When diploids organisms product gametes, a cell reproducts and divides itself into 4 haploids gametes.

During this division the aparried chromosomes can recombine their genes: it happens that the structure of one of the chromosomes breaks in some specific points called ``hotspots''. The structure is then repaired by copying the corresponding allele from the aparried chromosome, which results eventually in the exchange of whole sections of the chromosomes, called ``crossover''.

The analysis of this phenomenon reveals a paradox of evolution: the hotspots can be inactivated by mutation, which change them so that they don't break anymore, and don't initiate a crossover any more.

If a recombination is still initiated by the aparried chromosome, its hotspot is repaired using the mutated allele: the inactivated hotspots can propagate to the entire population.

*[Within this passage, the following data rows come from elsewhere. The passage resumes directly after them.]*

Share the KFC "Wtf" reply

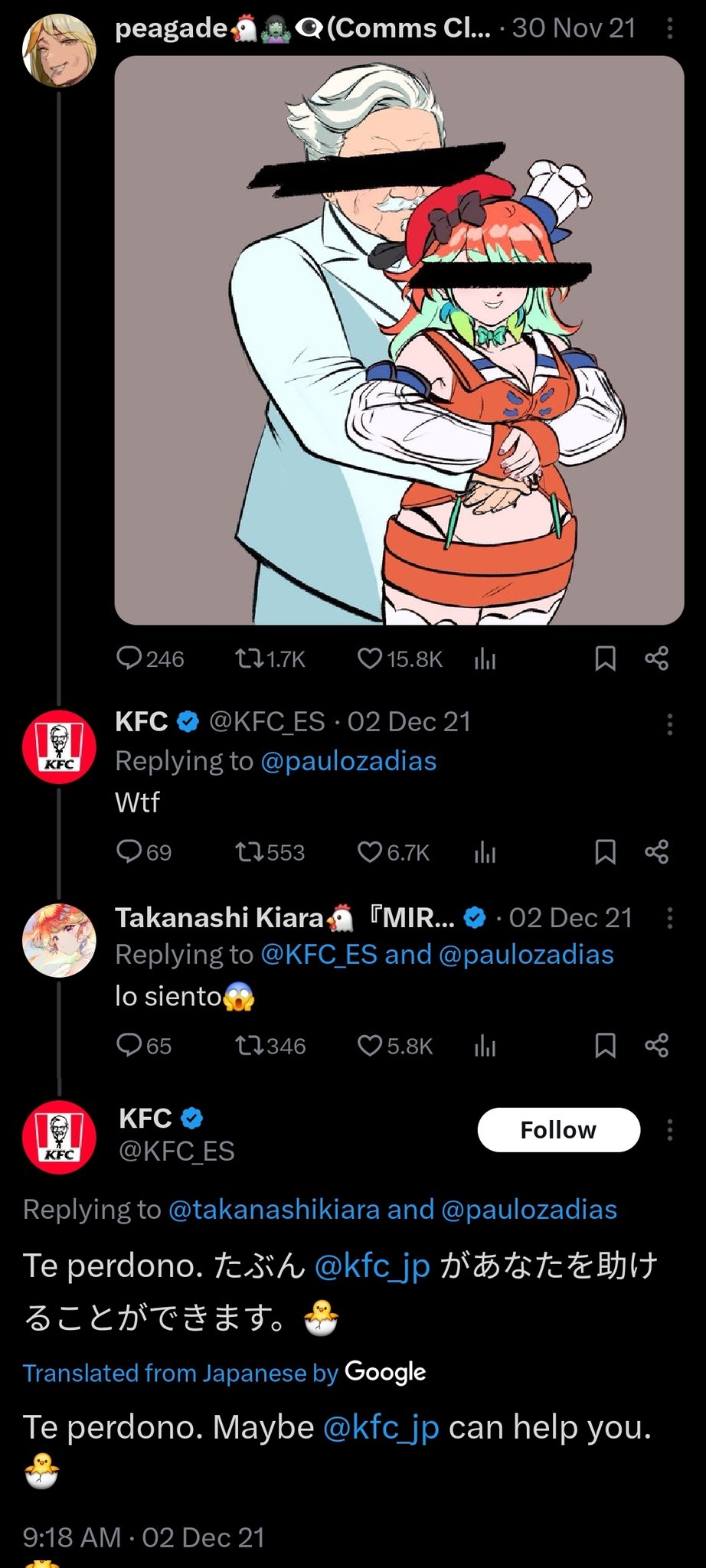click(656, 852)
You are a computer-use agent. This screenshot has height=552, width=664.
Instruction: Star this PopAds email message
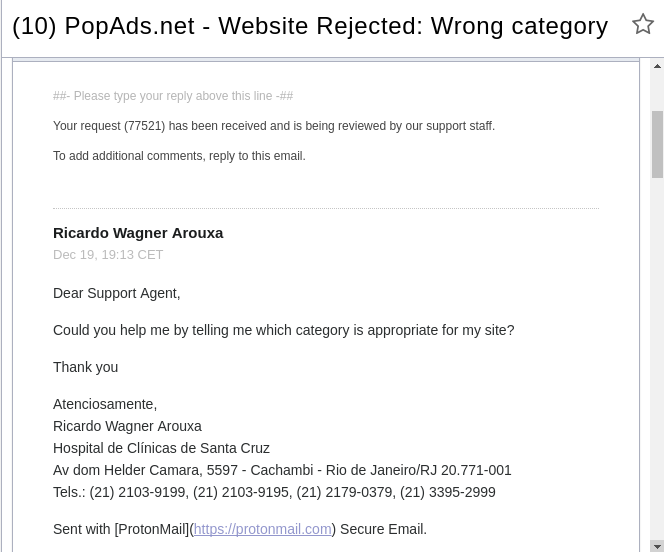[642, 24]
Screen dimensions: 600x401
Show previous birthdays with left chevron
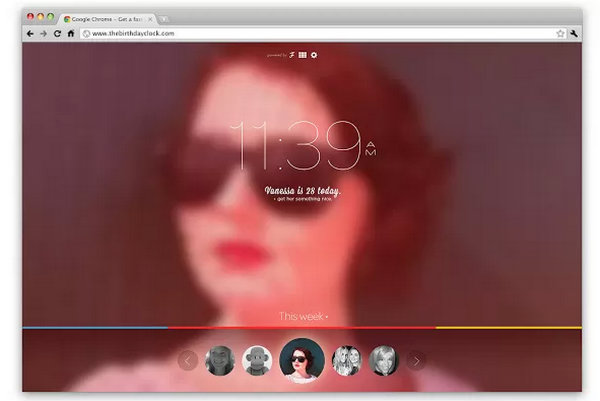click(x=187, y=360)
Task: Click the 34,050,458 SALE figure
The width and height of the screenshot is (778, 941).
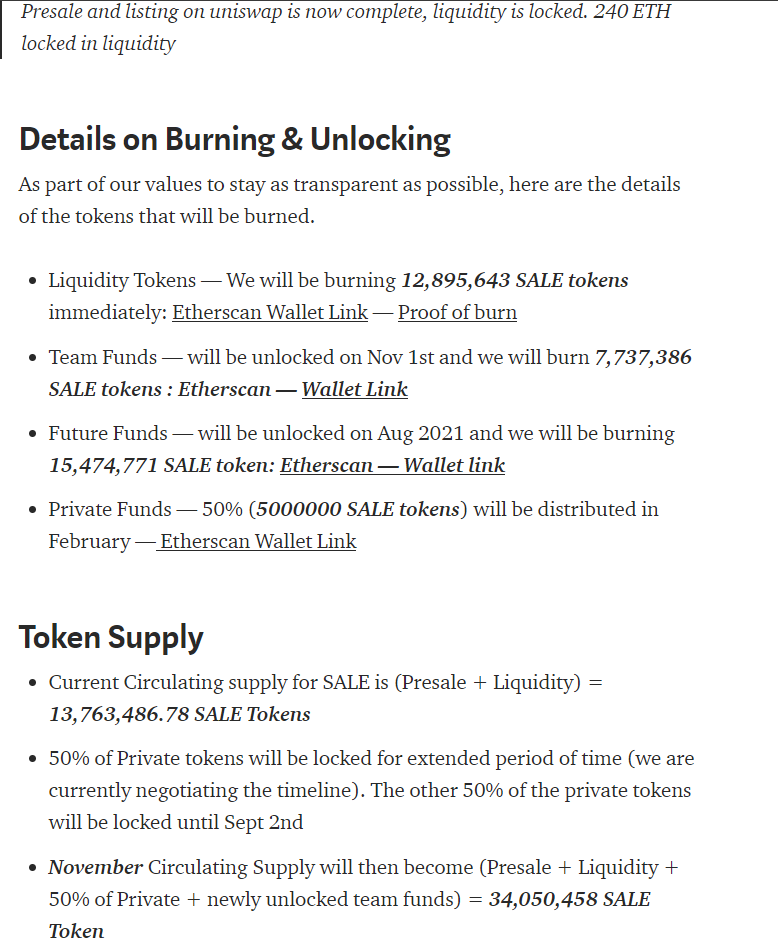Action: pos(569,900)
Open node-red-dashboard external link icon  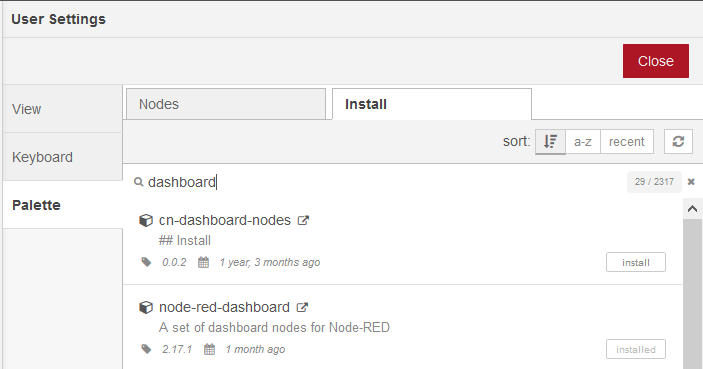(x=302, y=307)
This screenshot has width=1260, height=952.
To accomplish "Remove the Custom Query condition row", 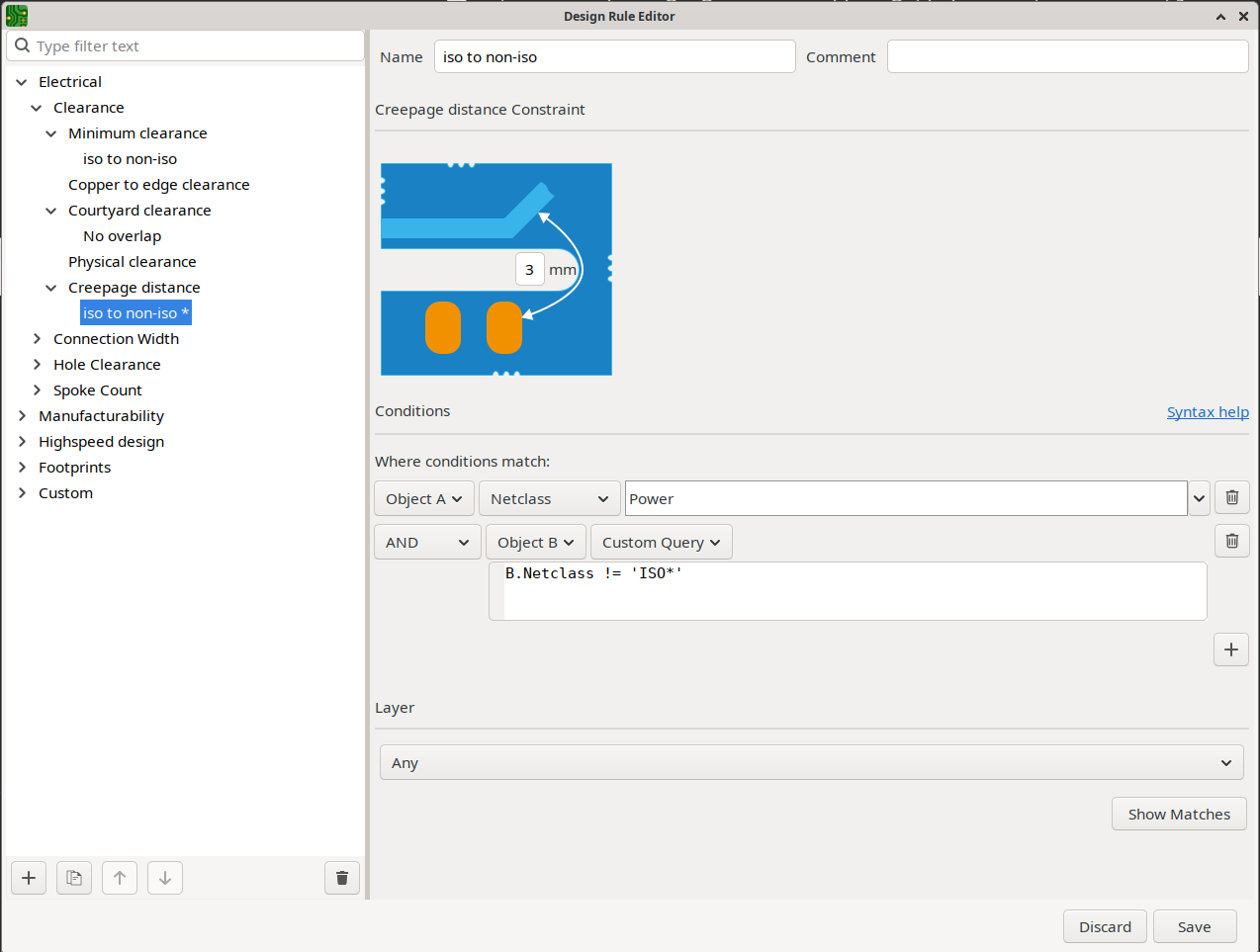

Such a mechanism should lead to the disappearance of the active hotspots, but in nature they didn't and each diploid species have several of them on each chromosome: this is the paradox.

The recombination of the chromosomes helps the migration of those during the cell division, which permits an equilibrated distribution of chromosomes in the gametes. Without recombination, two aparried chromosomes could end in the same gamete, sterilizing it and the gamete missing this chromosome. Boulton, Myers et Redfield tried to solve the hotspot paradox by taking into account this negative effect, but it doesn't seem to be strong enough to explain the proportion of active hotspots measured in practice [Boulton Myers Redfield].

The other contribution of hotspots is to the evolution of the species. This factor is only feebly taken into account in the simulations of Boulton et al., where the population is initially optimal. In collaboration with Mario Pineda, a post-doctoral student from the department of Zoology, I defined a simple model neglecting the effect of hotspots on the chromosome separation, but taking into account the effect on the evolution of the species. I try to analyze this model with techniques similar to the ones used for genetic algorithms, on which I have been working for my master's thesis, and I implemented this model for simulations.

(This is a sequel to Mario's talk in october)